The works on view are part of an evolving body of work investigating the tension between legibility and rupture—between the known and the obscured—through drawing, writing, and material collage. Text fragments are layered, lifted, erased, and recontextualized: bureaucratic forms, pharmacy scripts, institutional procedures, devotional incantations, personal reminders. Rendered on translucent vellum, these pages become palimpsests—layered records of thought, gesture, interruption, and care.

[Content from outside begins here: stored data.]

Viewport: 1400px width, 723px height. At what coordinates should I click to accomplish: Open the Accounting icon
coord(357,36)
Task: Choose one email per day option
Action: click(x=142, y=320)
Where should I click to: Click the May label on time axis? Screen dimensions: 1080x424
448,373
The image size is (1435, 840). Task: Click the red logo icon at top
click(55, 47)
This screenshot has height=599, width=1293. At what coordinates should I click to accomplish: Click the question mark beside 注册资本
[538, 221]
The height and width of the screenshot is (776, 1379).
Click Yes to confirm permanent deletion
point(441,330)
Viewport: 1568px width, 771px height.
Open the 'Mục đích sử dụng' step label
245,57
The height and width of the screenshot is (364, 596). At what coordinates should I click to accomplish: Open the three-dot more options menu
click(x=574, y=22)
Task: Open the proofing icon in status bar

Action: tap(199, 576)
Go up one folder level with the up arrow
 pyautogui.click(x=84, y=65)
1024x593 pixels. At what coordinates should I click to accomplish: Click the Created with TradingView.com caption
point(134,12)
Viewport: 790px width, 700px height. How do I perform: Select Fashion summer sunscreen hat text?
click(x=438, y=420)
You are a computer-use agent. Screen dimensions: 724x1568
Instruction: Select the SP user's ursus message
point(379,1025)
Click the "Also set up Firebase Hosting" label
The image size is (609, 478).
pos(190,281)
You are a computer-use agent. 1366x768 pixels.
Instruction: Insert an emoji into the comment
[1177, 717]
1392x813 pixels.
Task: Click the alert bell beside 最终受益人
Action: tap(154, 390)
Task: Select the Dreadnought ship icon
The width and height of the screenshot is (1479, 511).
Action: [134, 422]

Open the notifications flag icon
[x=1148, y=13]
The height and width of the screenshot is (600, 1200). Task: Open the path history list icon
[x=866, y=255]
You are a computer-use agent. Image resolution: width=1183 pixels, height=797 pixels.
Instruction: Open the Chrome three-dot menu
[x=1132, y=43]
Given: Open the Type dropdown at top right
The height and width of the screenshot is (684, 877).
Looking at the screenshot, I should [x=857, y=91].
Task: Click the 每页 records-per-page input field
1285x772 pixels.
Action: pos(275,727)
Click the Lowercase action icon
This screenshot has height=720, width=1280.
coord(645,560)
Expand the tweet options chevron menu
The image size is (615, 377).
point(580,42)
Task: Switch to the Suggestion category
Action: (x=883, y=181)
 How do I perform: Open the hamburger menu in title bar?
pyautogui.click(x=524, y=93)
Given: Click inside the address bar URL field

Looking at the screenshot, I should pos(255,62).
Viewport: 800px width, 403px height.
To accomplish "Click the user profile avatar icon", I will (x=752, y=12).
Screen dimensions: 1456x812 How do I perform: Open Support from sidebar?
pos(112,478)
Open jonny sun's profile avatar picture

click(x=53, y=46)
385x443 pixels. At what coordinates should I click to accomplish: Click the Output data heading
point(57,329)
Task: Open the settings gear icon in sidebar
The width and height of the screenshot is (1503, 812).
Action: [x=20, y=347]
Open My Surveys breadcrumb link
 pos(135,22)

Some works feature appropriated images—news media, public monuments, historic ornament—repositioned as devotional or protective icons. Others reflect a daily rhythm of accumulation and loss: studio notes, to-do lists, headlines, overheard phrases. Iridescent washes and oil glazes obscure, soften, or destabilize the text’s authority. Staples, tape, and fingerprint marks leave their own trace histories.
This body of work follows an earlier series on black craft paper that engaged with the effects of trauma, spectacle, and a kind of industrialized repetition. Those works—several of which are also on view—emerged during periods of personal and collective instability and continue to inform my approach to surface, repetition, and refusal.
Recent conversations with friends whose shared language is not native to any of us have shaped this new series in subtle and lasting ways. The dislocation of meaning—of operating in translation or partial comprehension—has become a generative space: a place where ambiguity opens the possibility of new connections, and where language becomes texture as much as emotive and conceptual communication.
This is not a gallery. It is a working studio. A den. A space for unpolished thinking, provisional combinations, and quiet refusal. Many of these works came together through ordinary time: reading, parenting, disappointment, chores, observation, and dreams. They are still forming. They are open.
Sarah Butler
New York, 2025
In-progress and recent work on view. Visitors welcome.